**Extracted data entries:**
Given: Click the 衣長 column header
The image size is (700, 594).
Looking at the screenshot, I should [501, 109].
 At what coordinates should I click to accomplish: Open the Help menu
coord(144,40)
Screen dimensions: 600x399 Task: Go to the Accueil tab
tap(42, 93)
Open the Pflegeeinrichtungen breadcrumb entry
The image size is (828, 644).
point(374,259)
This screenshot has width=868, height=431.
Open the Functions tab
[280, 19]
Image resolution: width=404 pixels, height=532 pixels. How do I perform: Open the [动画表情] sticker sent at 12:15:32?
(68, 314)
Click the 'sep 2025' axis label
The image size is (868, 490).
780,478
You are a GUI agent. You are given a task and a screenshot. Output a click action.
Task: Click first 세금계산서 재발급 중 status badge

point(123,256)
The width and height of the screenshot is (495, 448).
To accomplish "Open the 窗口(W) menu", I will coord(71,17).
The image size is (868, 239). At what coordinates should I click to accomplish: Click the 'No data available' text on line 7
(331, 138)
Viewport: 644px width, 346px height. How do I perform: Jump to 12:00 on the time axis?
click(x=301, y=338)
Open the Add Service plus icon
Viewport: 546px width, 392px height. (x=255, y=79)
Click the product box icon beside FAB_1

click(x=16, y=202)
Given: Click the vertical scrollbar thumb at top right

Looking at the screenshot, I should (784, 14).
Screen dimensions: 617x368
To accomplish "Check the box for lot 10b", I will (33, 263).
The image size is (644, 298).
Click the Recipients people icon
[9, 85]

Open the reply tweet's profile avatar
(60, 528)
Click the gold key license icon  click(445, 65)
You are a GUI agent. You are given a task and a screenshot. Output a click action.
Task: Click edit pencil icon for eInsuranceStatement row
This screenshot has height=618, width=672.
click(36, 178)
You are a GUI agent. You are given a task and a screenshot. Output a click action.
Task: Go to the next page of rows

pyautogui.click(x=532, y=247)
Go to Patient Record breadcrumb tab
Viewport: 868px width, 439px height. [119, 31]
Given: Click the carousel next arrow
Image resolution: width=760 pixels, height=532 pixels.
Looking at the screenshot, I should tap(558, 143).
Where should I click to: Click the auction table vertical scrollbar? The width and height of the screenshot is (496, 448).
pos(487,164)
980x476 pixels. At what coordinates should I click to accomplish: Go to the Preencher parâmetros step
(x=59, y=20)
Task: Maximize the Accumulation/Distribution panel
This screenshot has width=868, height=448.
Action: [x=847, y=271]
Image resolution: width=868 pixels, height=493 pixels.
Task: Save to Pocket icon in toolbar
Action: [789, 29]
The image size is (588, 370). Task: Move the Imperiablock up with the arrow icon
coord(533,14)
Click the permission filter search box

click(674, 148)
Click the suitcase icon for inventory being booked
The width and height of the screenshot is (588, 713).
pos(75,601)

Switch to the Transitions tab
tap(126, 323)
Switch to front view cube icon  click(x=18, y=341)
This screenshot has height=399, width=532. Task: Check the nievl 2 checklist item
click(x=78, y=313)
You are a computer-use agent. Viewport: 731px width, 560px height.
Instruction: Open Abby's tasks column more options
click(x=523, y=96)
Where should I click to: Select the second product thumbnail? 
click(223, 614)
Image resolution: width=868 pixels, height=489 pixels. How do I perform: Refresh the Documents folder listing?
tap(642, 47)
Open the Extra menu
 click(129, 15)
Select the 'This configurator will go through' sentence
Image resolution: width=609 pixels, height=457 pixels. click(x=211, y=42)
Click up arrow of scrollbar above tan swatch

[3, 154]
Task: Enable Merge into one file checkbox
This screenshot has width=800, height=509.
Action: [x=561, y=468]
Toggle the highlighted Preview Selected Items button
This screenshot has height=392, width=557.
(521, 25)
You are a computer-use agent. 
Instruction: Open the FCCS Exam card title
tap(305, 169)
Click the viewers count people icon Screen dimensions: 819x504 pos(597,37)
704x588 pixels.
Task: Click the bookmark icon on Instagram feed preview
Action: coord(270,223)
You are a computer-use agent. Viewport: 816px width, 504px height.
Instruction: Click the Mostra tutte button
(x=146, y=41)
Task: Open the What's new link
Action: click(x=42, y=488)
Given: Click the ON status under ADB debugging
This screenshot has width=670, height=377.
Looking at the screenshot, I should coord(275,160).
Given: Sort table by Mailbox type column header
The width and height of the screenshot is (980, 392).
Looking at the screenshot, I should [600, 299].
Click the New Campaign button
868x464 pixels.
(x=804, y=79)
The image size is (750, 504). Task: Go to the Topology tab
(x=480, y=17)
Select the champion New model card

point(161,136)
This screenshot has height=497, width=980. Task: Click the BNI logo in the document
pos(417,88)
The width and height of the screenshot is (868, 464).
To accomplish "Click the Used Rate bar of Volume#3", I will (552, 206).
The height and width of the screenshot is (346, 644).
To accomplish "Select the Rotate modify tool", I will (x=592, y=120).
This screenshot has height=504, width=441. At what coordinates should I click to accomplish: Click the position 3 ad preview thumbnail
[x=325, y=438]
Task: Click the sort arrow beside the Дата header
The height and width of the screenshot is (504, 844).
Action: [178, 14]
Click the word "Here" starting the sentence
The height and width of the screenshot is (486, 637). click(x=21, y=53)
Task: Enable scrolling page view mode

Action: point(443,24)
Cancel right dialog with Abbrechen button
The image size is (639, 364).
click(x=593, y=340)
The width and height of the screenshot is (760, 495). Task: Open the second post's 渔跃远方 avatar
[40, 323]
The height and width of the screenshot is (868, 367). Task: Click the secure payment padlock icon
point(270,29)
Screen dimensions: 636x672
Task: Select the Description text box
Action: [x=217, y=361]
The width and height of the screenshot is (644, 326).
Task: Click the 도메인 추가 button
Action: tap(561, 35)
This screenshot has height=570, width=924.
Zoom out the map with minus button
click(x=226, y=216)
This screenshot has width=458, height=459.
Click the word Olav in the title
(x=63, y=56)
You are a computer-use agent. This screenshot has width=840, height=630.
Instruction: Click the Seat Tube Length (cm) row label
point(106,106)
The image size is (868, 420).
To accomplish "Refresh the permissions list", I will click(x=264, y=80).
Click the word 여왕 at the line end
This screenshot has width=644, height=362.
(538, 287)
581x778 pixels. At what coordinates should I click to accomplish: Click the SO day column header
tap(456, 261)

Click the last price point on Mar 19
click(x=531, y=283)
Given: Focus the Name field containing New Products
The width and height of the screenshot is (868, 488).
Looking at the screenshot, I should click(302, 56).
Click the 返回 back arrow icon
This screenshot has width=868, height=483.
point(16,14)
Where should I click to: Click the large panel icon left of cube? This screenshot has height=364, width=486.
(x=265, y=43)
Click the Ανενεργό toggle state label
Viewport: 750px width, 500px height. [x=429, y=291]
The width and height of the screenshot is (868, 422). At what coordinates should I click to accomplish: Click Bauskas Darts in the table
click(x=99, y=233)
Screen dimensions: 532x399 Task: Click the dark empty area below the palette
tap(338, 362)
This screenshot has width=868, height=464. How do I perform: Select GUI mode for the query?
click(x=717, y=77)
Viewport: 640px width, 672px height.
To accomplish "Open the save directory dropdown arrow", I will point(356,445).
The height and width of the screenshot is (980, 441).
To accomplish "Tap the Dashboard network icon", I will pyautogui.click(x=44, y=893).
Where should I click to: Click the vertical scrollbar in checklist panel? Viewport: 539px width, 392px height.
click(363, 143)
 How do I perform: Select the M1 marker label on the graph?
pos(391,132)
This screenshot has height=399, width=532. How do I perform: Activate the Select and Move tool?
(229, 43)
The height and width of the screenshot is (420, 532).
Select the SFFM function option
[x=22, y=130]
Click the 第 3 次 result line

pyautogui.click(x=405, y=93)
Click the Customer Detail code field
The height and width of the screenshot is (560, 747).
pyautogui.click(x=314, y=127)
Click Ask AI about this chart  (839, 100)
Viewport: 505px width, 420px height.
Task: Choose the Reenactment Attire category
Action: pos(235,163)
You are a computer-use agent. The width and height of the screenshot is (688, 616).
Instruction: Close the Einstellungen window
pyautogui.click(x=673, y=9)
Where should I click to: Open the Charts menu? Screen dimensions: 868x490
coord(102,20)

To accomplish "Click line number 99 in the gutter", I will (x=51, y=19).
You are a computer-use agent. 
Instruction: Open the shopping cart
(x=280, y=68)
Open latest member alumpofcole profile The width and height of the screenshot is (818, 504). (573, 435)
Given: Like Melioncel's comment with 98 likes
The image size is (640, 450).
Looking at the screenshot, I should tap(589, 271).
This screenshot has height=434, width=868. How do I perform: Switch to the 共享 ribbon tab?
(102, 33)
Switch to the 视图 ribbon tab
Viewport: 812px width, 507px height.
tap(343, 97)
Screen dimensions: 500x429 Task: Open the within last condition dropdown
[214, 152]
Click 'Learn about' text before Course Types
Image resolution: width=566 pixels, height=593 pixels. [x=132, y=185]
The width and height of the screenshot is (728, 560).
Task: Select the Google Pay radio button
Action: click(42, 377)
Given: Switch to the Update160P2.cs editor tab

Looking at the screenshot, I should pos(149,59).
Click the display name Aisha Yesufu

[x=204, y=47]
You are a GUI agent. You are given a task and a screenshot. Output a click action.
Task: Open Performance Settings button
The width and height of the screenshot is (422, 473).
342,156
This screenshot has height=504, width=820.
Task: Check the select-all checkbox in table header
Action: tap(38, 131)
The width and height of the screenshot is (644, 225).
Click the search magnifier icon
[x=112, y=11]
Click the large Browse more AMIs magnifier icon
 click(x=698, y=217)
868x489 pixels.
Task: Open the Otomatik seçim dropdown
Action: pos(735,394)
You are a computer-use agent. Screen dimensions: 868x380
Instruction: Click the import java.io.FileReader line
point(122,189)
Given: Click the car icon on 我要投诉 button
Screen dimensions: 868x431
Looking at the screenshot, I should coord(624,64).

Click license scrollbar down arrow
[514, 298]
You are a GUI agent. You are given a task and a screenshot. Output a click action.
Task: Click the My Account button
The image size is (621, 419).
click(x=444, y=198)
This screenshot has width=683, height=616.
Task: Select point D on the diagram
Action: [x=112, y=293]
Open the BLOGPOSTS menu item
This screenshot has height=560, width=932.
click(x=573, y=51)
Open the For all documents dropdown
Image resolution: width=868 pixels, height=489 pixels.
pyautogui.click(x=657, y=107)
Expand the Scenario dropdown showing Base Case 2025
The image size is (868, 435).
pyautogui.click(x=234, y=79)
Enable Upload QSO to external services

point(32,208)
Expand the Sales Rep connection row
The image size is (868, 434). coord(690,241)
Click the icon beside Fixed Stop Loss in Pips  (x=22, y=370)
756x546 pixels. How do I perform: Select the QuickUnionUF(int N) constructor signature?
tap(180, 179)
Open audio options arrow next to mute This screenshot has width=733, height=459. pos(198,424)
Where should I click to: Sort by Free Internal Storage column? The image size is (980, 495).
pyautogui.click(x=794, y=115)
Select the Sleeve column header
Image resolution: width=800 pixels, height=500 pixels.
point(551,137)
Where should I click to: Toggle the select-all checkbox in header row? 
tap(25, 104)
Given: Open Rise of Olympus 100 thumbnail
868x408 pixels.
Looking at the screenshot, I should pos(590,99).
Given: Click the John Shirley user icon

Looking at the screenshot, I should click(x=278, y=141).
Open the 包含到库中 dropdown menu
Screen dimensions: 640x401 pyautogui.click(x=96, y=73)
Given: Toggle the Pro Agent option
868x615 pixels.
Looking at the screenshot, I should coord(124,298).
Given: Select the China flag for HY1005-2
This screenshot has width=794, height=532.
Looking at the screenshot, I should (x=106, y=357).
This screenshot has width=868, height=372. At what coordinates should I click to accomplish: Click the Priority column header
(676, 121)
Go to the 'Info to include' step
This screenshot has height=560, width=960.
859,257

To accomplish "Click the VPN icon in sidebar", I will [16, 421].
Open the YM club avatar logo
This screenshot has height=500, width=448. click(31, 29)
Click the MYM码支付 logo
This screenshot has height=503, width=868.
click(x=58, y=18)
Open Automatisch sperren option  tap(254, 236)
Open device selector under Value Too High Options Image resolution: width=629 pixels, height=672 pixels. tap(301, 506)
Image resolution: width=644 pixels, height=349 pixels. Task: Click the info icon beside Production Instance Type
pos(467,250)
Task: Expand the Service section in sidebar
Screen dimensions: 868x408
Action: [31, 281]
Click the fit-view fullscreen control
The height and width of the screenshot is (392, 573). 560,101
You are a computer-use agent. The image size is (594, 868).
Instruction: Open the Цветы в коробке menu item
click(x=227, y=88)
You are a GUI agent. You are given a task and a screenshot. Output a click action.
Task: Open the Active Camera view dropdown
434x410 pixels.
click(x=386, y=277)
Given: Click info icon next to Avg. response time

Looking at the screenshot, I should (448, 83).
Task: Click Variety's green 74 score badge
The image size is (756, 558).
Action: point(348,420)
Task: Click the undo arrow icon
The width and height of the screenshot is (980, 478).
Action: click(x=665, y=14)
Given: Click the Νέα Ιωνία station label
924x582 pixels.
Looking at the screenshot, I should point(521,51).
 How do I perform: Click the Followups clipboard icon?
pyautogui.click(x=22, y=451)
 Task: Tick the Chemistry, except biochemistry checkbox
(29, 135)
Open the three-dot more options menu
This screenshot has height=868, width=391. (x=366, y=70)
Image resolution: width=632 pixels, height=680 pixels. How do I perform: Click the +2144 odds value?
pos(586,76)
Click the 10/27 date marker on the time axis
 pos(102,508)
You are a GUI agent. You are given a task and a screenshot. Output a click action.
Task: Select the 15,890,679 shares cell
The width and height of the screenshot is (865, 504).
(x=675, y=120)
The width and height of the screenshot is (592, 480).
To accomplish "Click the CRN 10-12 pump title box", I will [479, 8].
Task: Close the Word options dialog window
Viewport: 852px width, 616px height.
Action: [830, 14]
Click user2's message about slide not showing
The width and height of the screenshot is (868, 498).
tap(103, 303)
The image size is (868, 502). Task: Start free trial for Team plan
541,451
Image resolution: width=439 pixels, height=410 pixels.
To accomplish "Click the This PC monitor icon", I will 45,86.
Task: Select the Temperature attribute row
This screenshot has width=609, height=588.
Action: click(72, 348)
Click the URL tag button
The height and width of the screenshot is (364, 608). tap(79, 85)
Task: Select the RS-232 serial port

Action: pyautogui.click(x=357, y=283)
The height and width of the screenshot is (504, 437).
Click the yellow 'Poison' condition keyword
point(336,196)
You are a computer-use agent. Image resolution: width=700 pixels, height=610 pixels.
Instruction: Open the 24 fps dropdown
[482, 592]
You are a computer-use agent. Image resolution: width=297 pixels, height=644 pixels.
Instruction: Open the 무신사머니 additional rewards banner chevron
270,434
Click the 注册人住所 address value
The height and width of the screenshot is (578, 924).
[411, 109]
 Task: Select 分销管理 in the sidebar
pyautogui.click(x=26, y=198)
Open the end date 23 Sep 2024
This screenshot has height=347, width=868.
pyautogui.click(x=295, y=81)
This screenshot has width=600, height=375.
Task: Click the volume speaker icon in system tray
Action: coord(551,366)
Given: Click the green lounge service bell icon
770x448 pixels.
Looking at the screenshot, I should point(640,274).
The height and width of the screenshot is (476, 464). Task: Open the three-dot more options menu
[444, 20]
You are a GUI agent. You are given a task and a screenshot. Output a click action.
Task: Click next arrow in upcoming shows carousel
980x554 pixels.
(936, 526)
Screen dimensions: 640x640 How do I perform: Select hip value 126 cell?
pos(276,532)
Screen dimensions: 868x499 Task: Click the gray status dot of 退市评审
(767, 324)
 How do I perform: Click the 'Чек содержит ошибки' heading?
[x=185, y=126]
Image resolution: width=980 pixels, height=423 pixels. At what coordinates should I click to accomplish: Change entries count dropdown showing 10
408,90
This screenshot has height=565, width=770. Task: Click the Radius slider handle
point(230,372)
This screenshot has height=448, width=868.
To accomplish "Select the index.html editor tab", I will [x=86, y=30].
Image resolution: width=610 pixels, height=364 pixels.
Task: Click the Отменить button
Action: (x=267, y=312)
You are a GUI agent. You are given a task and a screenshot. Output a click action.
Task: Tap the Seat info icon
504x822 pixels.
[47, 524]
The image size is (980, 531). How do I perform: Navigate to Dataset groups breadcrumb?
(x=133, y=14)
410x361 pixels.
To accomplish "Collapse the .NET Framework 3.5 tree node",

**ABOUT THIS TASK:** Go through the entries. Report every line that contains the word "under".

**RESULT:**
Given: Click the ON status under ADB debugging
Open device selector under Value Too High Options Image resolution: width=629 pixels, height=672 pixels. tap(301, 506)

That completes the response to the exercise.